E’ di sabato 17 aprile u.s. la notizia del sequestro preventivo d’urgenza dell’infrastruttura disposto dalla Procura della Repubblica di Reggio Calabria perché ritenuta pericolosa. Il provvedimento è stato eseguito dalla Guardia di Finanza di Melito di Porto Salvo.

Fa pensare che siano stati effettuati prove di carico sul ponte che hanno portato alla riapertura della viabilità come indicato nella sopra citata ordinanza sindacale e oggi apprendiamo dalle dichiarazioni rilasciate alla stampa dagli inquirenti che gli accertamenti “sono stati fatti in particolare nella parte superiore del ponte e non nella parte sottostante”. Orbene visto che l’intero impalcato presentava una evidente condizione di forte degrado generale visibile a chiunque guardasse dall’alveo del torrente verso l’alto riteniamo pur essendo persone non dotate di apposita competenza tecnica in materia che non esistono prove da eseguirsi nella parte sottostante del ponte, ma un’indagine visiva che avrebbe dovuto suggerire gli interventi immediati da eseguirsi a prescindere dalle prove di carico che comunque andavano sempre fatte anche in considerazione che ben venga qualsiasi accertamento che dia maggiore garanzia e sicurezza sull’opera oggetto di indagine.

Il ponte stradale era attraversato ogni giorno da numerosi mezzi leggeri e pesanti, veicoli con famiglie e merci a bordo e dallo scuolabus, i quali oggi a seguito del doveroso provvedimento di sequestro si debbono obbligatoriamente avvalere della adiacente Ss 106 utilizzando il pericoloso bivio di Pilati di cui questa associazione ne ha più volte richiesto la messa in sicurezza.

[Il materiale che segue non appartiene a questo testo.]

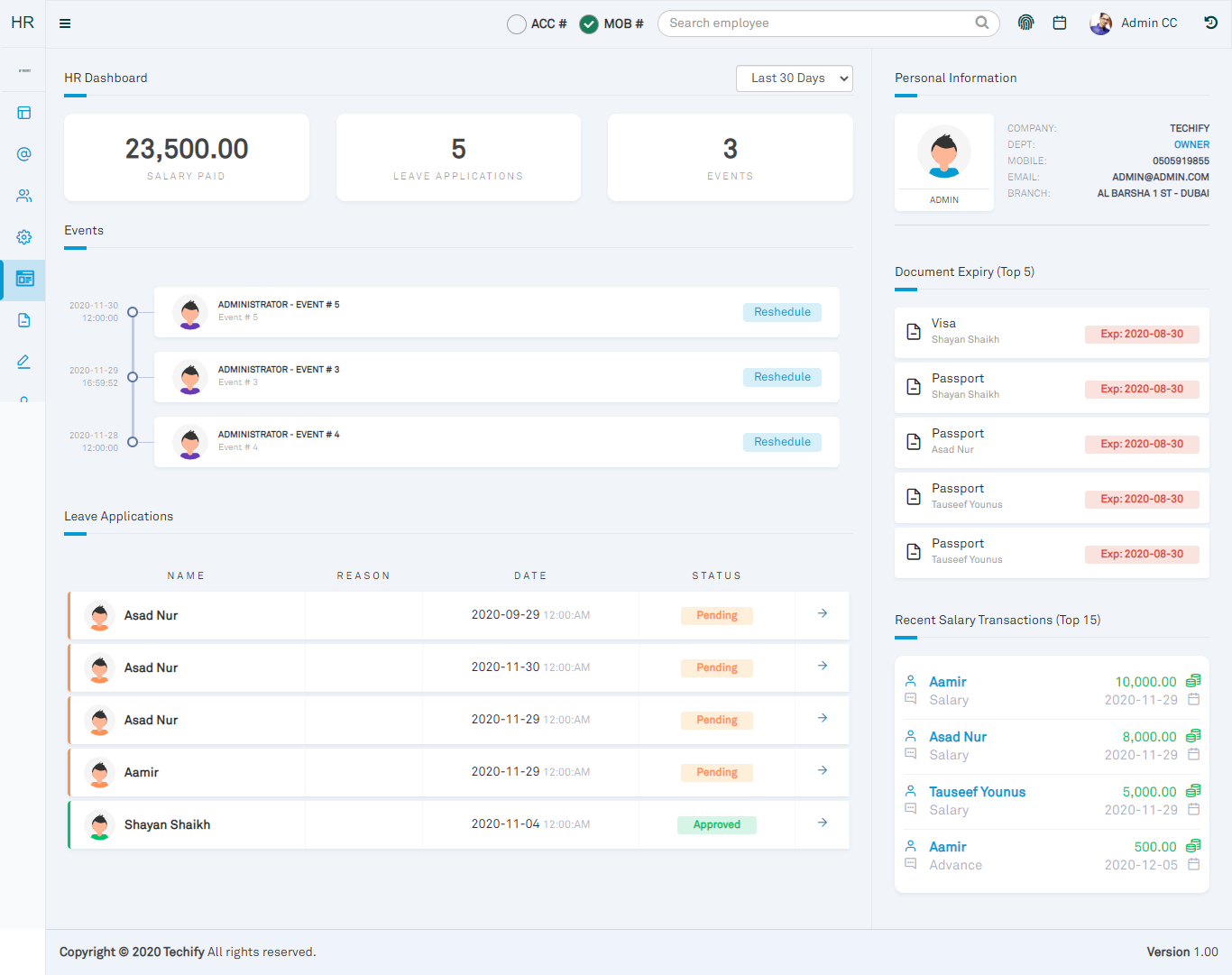
Task: Open the Last 30 Days dropdown
Action: point(794,78)
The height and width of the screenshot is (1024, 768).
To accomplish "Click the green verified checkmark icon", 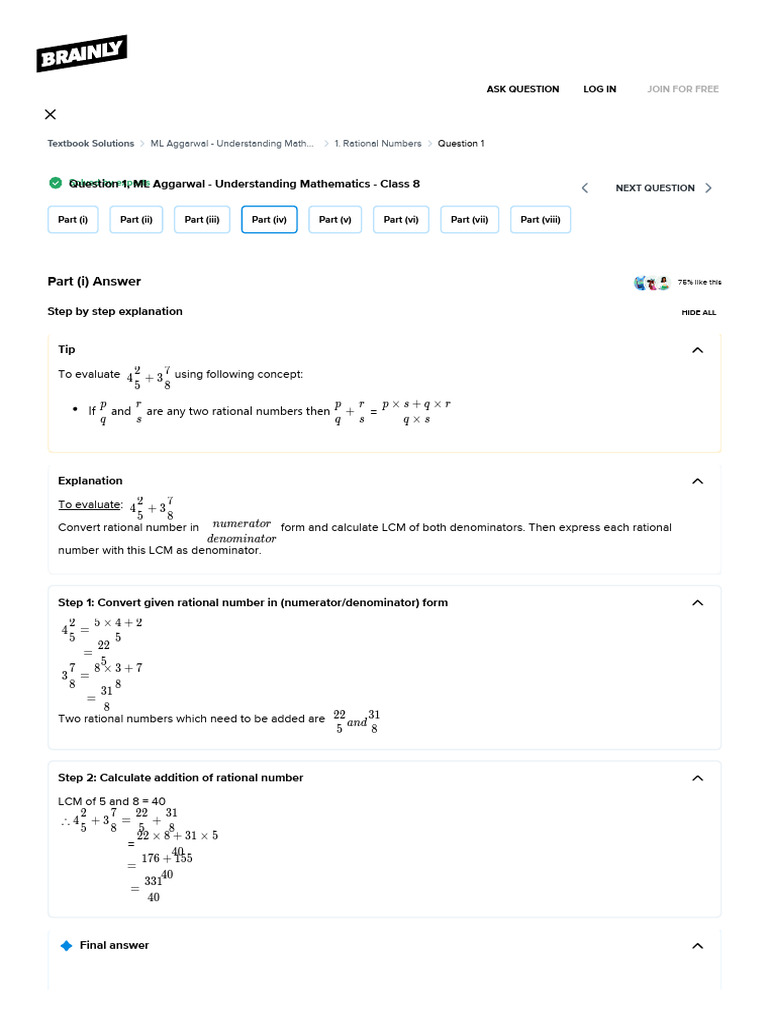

Al riguardo durante la chiusura del ponte in argomento avvenuta nell’ottobre del 2018 il sindaco aveva richiesto la presenza al bivio di Pilati degli agenti di polizia stradale durante gli orari di apertura e chiusura della scuola elementare di Pilati per consentire allo scuolabus l’immissione in sicurezza sulla Ss 106 costruita in variante alla ex 106 dismessa e consegnata al Comune di Melito di PS..

Anche in considerazione di ciò, fermo restando le autonome valutazioni e determinazioni delle competenti istituzioni, a nostro avviso lo stato dell’arte in cui versa l’intero ponte a più campate e tenuto conto che lo stesso è molto datato, opera ultra centenaria, consiglierebbe procedere alla demolizione e alla ricostruzione dell’opera e non al ripristino manutentivo anche perché le norme sismiche sono cambiate da illo tempore e la spesa sarebbe notevolmente aumentata. L’intervento risolutivo dovrebbe avvenire con procedura commissariale progettazione, appalto ed esecuzione, in sintesi come quella adottata per la realizzazione del ponte Morandi di Genova". E' quanto scrive Vincenzo CREA, Referente unico dell’ANCADIC e Responsabile del Comitato spontaneo “Torrente Oliveto”.